◆ **Document text**:
# # # # # # #
Interesting. As an European living in the US. The only US units that I find useful are cups, teaspoons and tablespoons. And that's only for cooking. It's way faster to measure volume than weight (although less accurate)

As a pretty experienced American home baker I don't understand how you can assert that it's faster to measure volume with cups or etc. than to put a bowl on a scale and simply pour stuff in, measuring everything in grams. It's not even close in terms of speed, convenience, _and_ accuracy.

It is indeed not even close, but not in the way you are asserting. It takes a second to dip a measuring cup into the flour and level it off. So if I need 4c of flour, it takes me about 4 seconds. Meanwhile, to measure with a scale I have to slowly, carefully pour into the bowl so that I don't overshoot the amount I'm going for (and then then sometimes I overshoot and have to try to scoop the ingredient out a bit). Volume measurements are damn near an order of magnitude faster than weight measurements. And it's not like the extra accuracy from weight measurements is actually that important 95% of the time. Baking is not that precise, contrary to popular belief.

Welp not much I can say to that or to RandallBrown's response, seems obvious our experience and way of thinking is pretty different on this matter.

(EDIT: Also fwiw I often use a spoon or whatever to scoop things into the bowl, vs. pouring, which means I have more control but can still offload the measuring part to the scale...)

Whatever gets the delicious baked goods in your mouth I guess


Maybe it's my skill with a scale, but it's much faster for me to scoop a measuring cup or spoon into a container and scrape off the top than it is to go back and forth adding/removing stuff on a scale.
# # # # # # #
◆ **Supplied material**:
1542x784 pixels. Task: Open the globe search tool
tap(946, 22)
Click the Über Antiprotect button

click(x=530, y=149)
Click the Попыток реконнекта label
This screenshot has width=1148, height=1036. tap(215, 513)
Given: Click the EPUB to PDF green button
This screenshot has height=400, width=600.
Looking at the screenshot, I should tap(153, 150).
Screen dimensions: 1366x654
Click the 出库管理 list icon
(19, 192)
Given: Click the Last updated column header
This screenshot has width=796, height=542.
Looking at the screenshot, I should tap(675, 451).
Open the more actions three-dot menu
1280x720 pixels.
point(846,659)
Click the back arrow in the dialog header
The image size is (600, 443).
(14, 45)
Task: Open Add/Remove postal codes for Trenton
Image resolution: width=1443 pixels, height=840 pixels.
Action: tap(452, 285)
# # # # # # #
◆ **Tasks and exercises**:
a) Please transcribe the stretch of the baking discussion above from "As a pretty" through "convenience, _and_ accuracy.".
b) Summarize the baking discussion in two sentences.

◆ **Written answers**:
a)
As a pretty experienced American home baker I don't understand how you can assert that it's faster to measure volume with cups or etc. than to put a bowl on a scale and simply pour stuff in, measuring everything in grams. It's not even close in terms of speed, convenience, _and_ accuracy.

b) A European living in the US says cups, teaspoons and tablespoons are the only useful US units, because measuring by volume is faster than by weight, though less accurate. An American home baker counters that weighing in grams is better for speed, convenience and accuracy, while another commenter argues that scooping with a measuring cup is far faster and that the extra accuracy of weighing rarely matters.